Dan hal itu terus menerus berlaku pada diri manusia sehingga dia mati nanti. Karena lintasan-lintasan hati itulah yang menggerakkan kemauan dan niat serta azzam, begitu pula kemauan itu akan terlaksana setelah terlintas di dalam hati. Maka semua tindakan serta ucapan bermuara dan berasal daripada lintasan, dan lintasan itu akan menggerakkan kemauan, dan kemauan akan menggerakan keinginan, dan keinginan itu akan menggerakkan niat seseorang dan niat itulah yang menggerakkan seluruh anggota badan untuk melakukan sebuah tindakan atau ucapan.

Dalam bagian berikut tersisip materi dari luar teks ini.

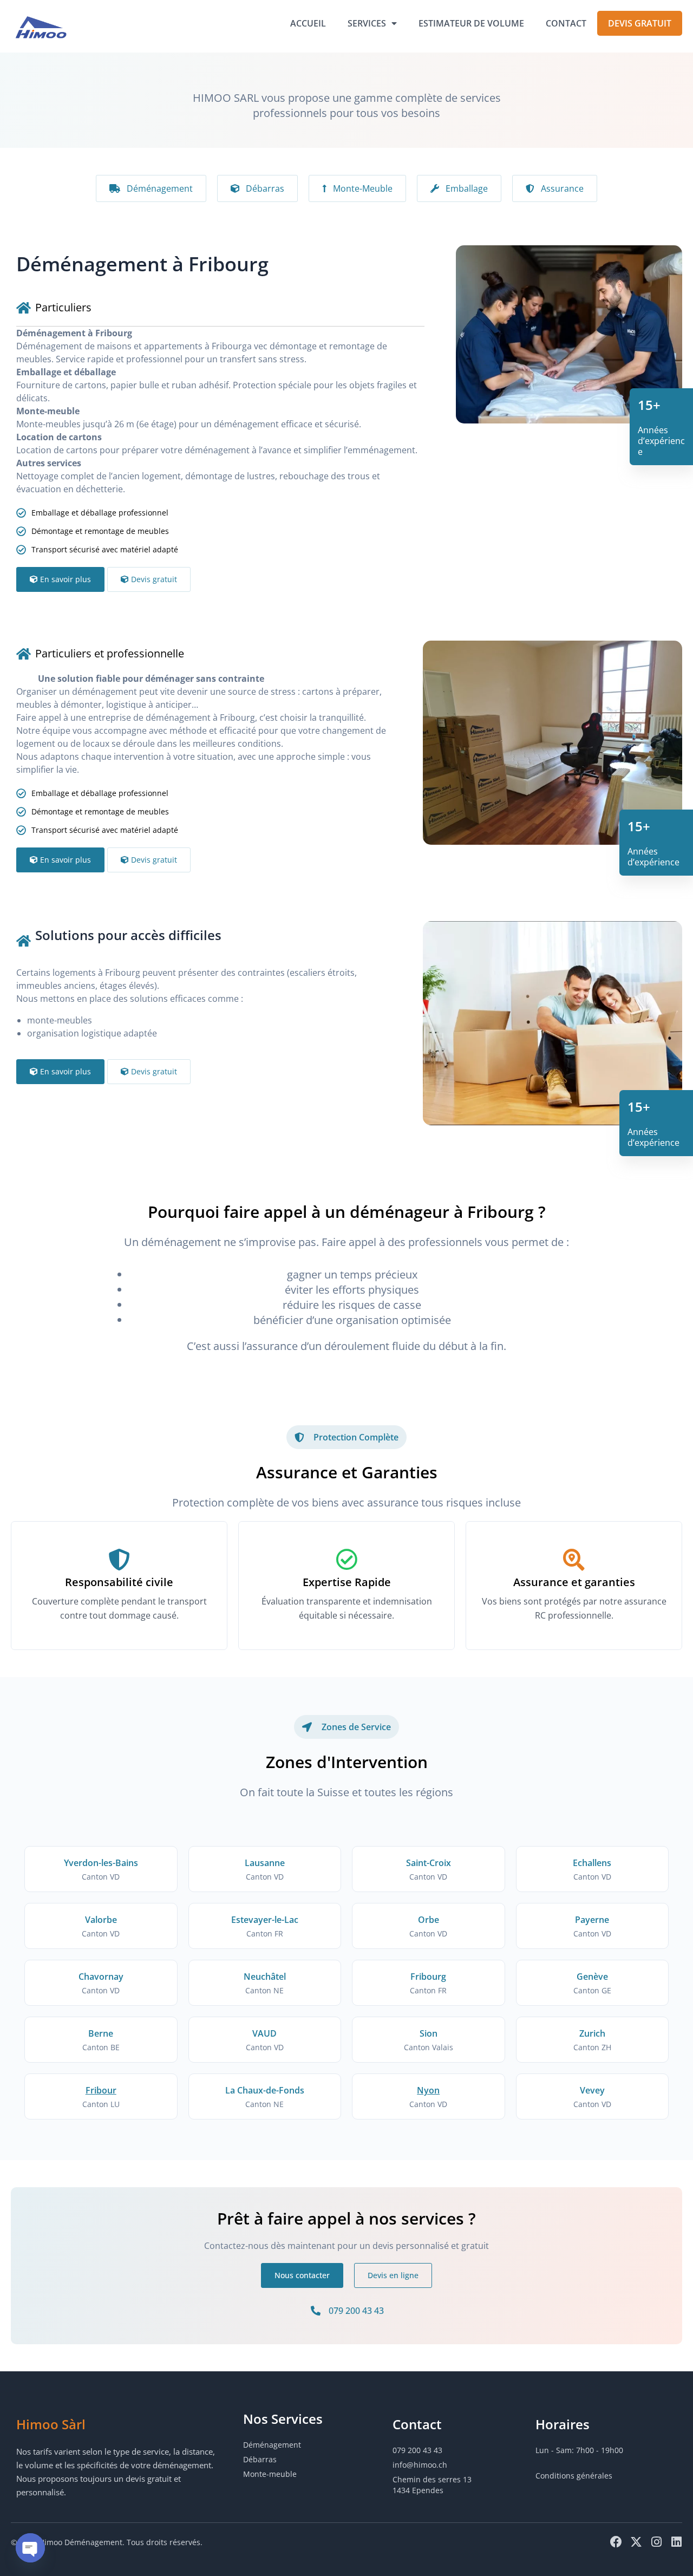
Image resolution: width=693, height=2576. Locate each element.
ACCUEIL (308, 23)
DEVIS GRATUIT (639, 23)
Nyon (428, 2090)
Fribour (101, 2090)
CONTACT (566, 23)
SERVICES (367, 23)
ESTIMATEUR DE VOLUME (471, 23)
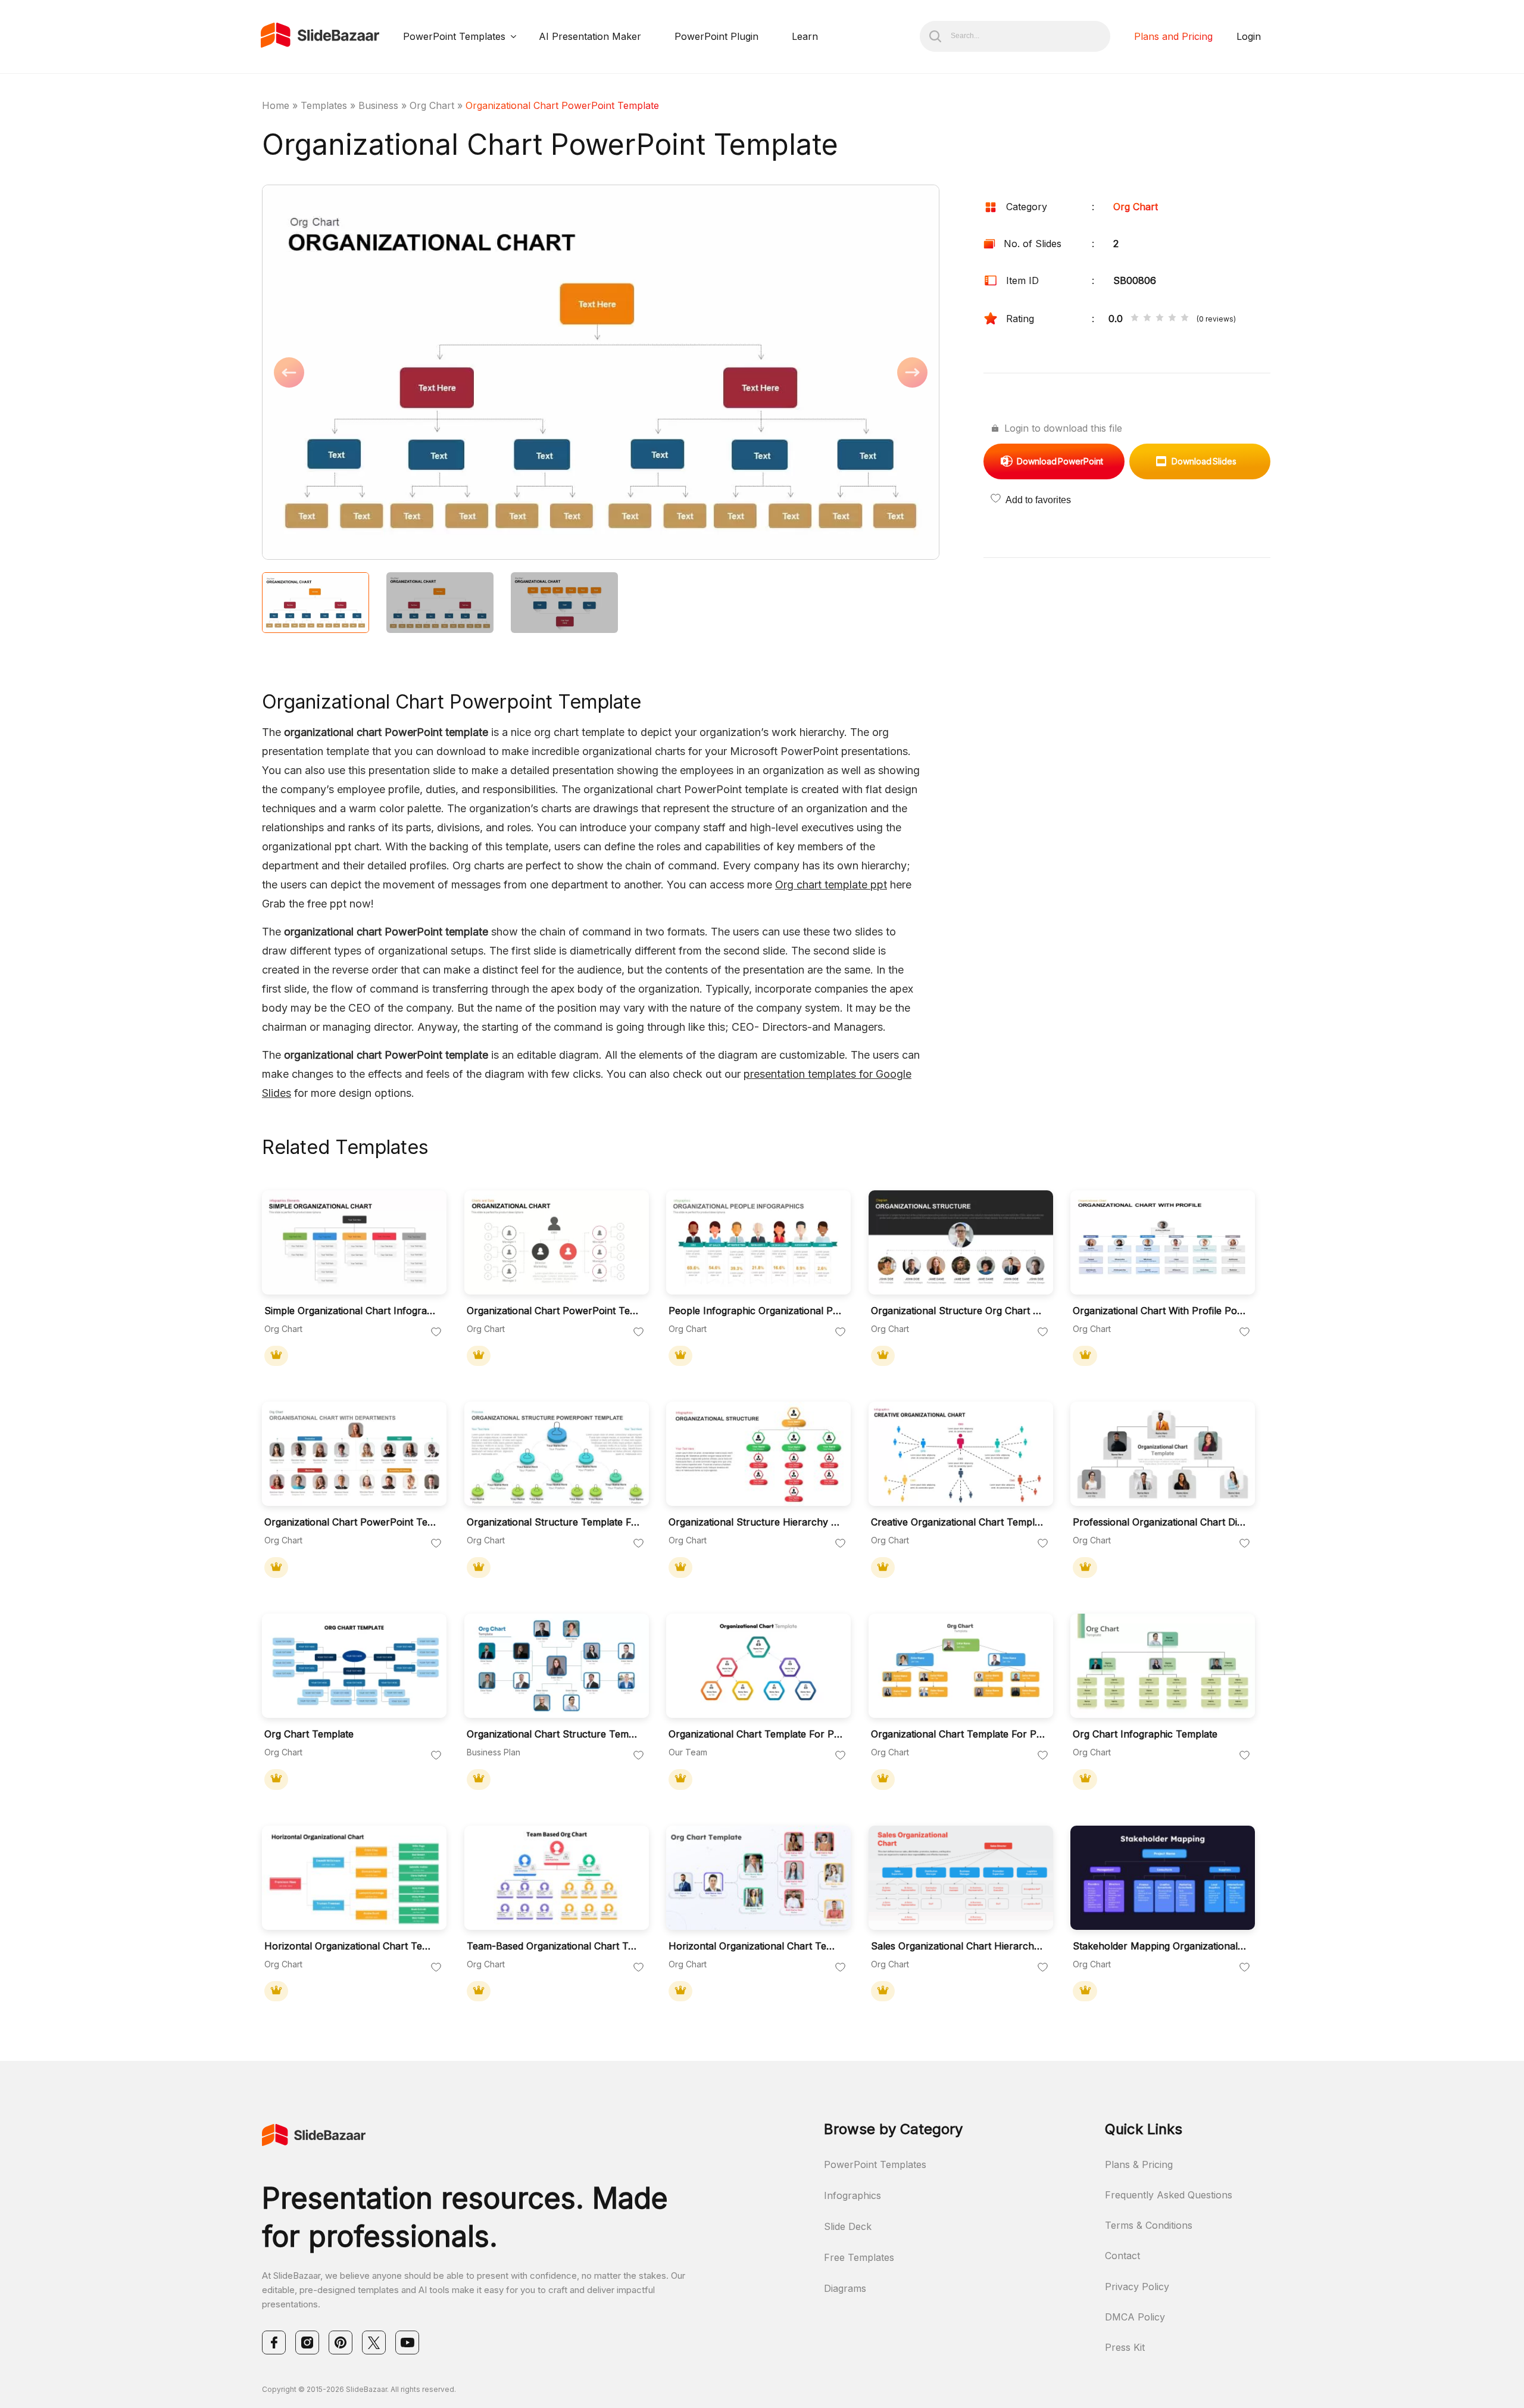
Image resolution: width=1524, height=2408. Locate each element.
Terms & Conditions (1148, 2225)
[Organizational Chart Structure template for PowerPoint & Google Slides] (556, 1666)
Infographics (852, 2195)
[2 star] (1147, 319)
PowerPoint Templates (454, 36)
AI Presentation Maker (590, 36)
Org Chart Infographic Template (1145, 1734)
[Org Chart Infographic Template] (1162, 1666)
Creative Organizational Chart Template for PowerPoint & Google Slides (958, 1522)
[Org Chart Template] (354, 1666)
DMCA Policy (1135, 2317)
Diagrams (845, 2288)
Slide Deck (848, 2226)
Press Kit (1125, 2347)
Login (1248, 36)
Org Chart (432, 105)
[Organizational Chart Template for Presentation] (758, 1666)
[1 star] (1134, 319)
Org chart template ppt (831, 884)
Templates (324, 105)
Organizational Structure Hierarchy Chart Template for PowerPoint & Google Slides (755, 1522)
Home (275, 105)
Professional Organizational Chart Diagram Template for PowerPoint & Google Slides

Yang perlu diketahui bahwasanya lintasan yang mengerakkan keinginan dari seorang manusia untuk berbuat kebaikan itu disebut dengan ilham dan itu berasal daripada malaikat yang memang Allah SWT ciptakan untuk memberikan lintasan-lintasan yang baik pada diri manusia serta memberikan wawasan kepadanya untuk menolak apa yang dibisikkan oleh syaitan. Sedangkan bisikan-bisikan ataupun lintasan-lintasan yang mengarahkan dan memerintahkan seorang manusia untuk berbuat sebuah keburukan yang berupa dosa dan noda, maka hal itu disebut dengan was-was dan itu berasal daripada syaitan. Keduanya merupakan ciptaan Allah SWT untuk menguji manusia. Dengan keduanya itulah maka Allah SWT akan menentukan hamba-hamba-Nya yang layak untuk dimasukkan ke dalam syurga-Nya dan hamba-hamba-Nya yang layak untuk dimasukkan ke dalam neraka-Nya.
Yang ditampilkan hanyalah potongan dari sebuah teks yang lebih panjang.